# Texte source
▬▬▬
Quel est votre constat de l’évolution de la situation des mineurs victimes de maltraitance
intrafamiliale en France ?

Elle est très nuancée. Mon optimisme naturel m’oblige à rappeler que la politique publique de Protection de l’enfance sauve de nombreux enfants et offre de meilleures chances de grandir dans des conditions plus favorables à des milliers d’enfants. Et je m’empresse de dire que pour autant l’on ne fait jamais assez : 80 enfants sont morts dans leur famille en 2018 (1 enfant tous les 4 jours). Ils étaient 67 en 2017 (1 enfant tous les 5 jours).

Au-delà des violences intrafamiliales, en matière d’intervention du juge des enfants des indicateurs comme les nouvelles saisines par an sont riches d’enseignements.
Le nombre d’enfants bénéficiant de nouvelles interventions en protection de l’enfance augmente chaque année. Ainsi en 2009, il y avait eu plus de 78 000 nouvelles saisines du juge des enfants, il y en avait environ 110 000 en 2018.

Ce qui est positif aujourd’hui c’est que ces indicateurs sont mieux diffusés (chaque année par l’ONPE [1]), d’avantage connus et qu’ils ont été enrichis depuis le 1er plan de lutte et de prévention contre les violences faites aux enfants du 1er mars 2017. J’ai participé à sa conception, et observé son déploiement puisque le CNPE avait la responsabilité du suivi de sa mise en œuvre, qui devait être évaluée chaque année par l’administration.
▬▬▬
# Données fournies
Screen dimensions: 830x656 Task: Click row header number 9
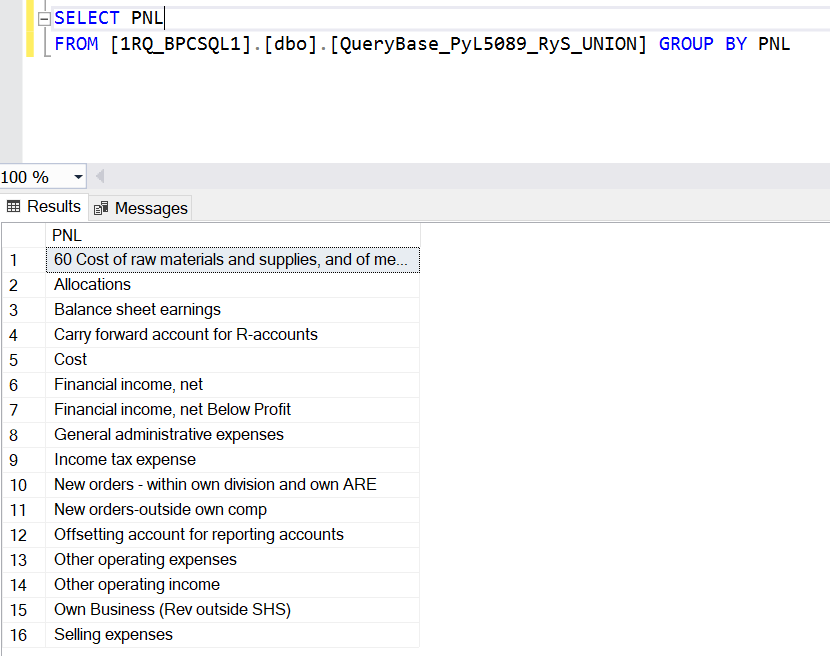click(24, 460)
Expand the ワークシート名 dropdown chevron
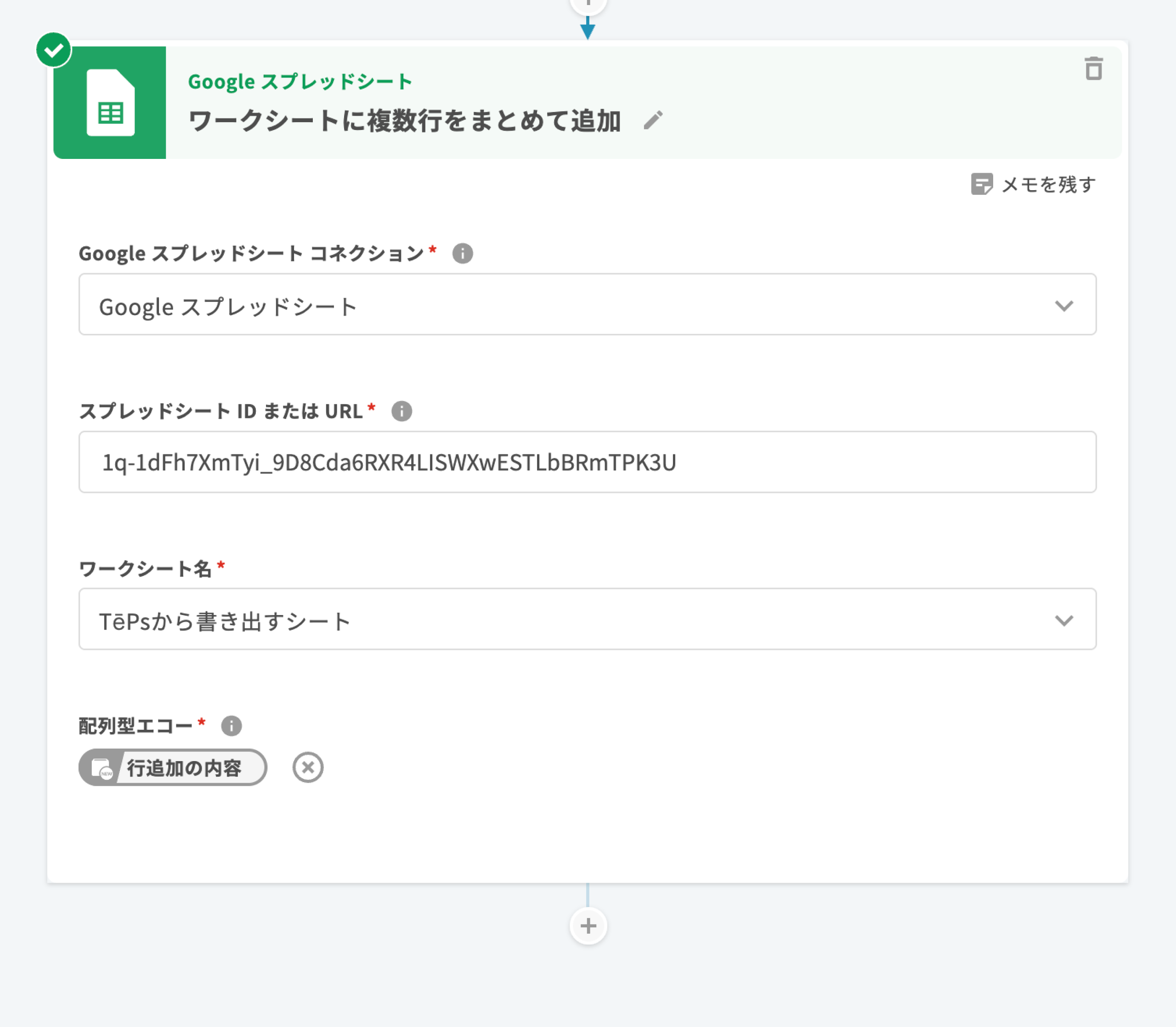The image size is (1176, 1027). 1063,620
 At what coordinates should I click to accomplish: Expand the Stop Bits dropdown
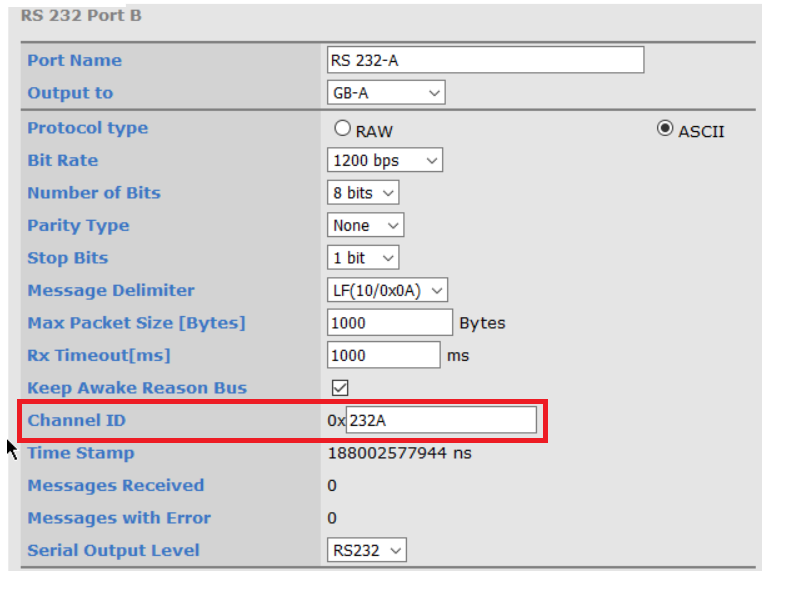(363, 258)
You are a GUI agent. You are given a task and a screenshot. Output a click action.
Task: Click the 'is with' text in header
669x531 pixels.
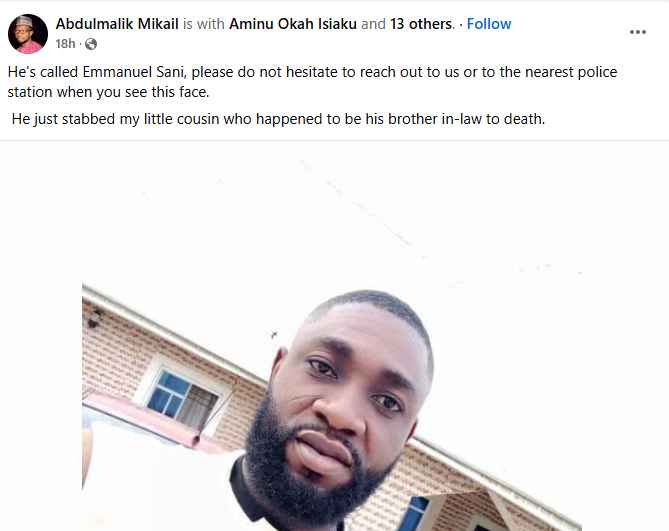click(204, 24)
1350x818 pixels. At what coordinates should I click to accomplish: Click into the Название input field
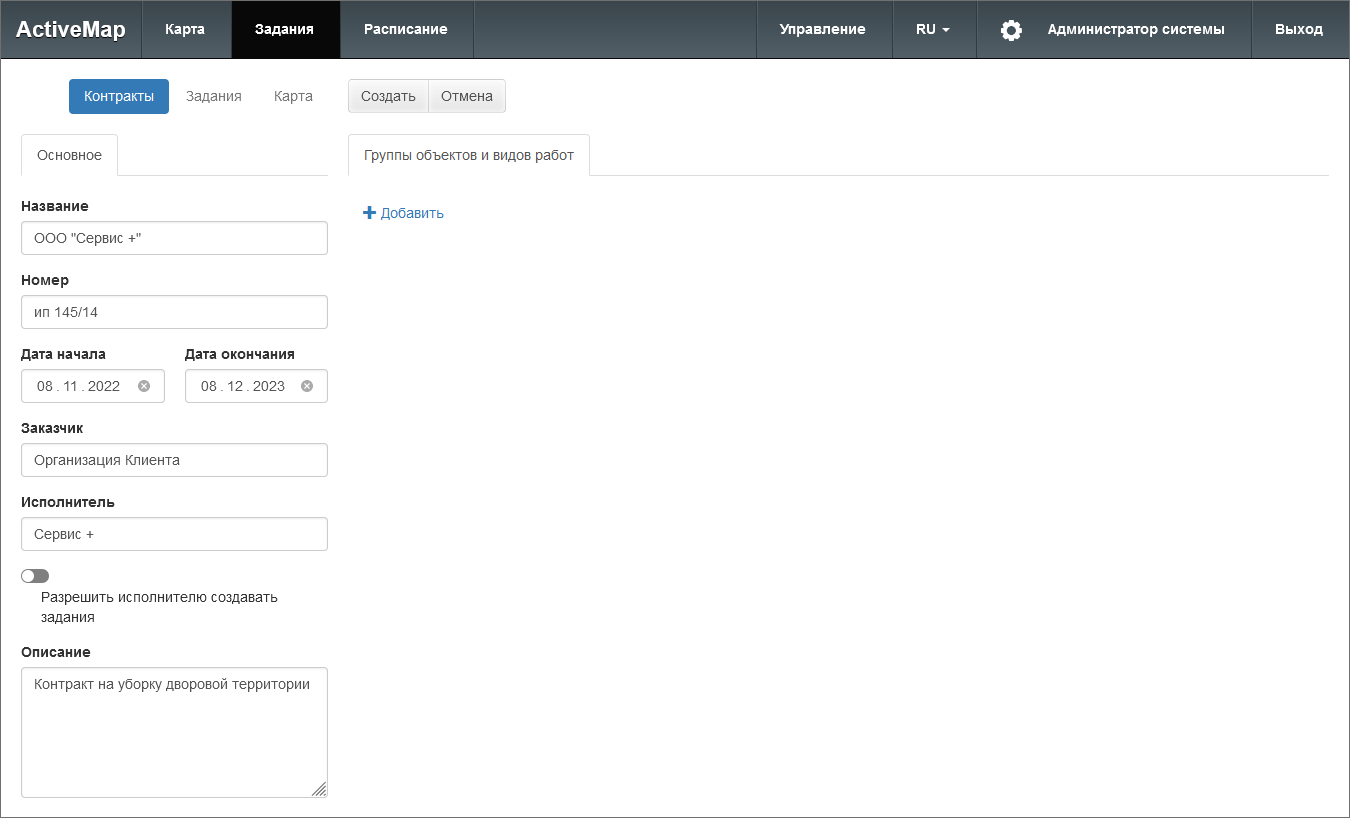(x=174, y=238)
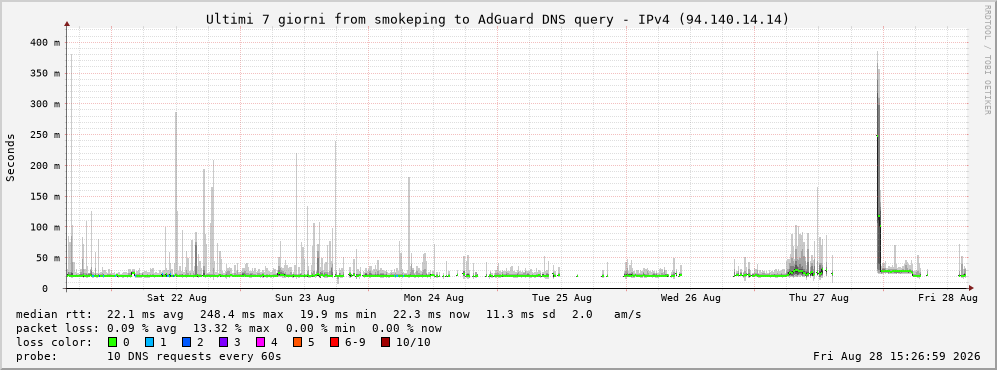
Task: Click the RRDTOOL / TOBI OETIKER watermark
Action: point(987,60)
▬▬▬
# Consigne écrite
Résumez le texte source en deux phrases, s'il vous plaît.

# Exercice terminé
La situation des mineurs victimes de maltraitance intrafamiliale en France est jugée très nuancée : la politique publique de Protection de l'enfance sauve de nombreux enfants, mais 80 enfants sont morts dans leur famille en 2018, contre 67 en 2017. Les nouvelles saisines du juge des enfants sont passées de plus de 78 000 en 2009 à environ 110 000 en 2018, et ces indicateurs sont désormais mieux diffusés chaque année par l'ONPE et enrichis depuis le premier plan de lutte et de prévention contre les violences faites aux enfants du 1er mars 2017.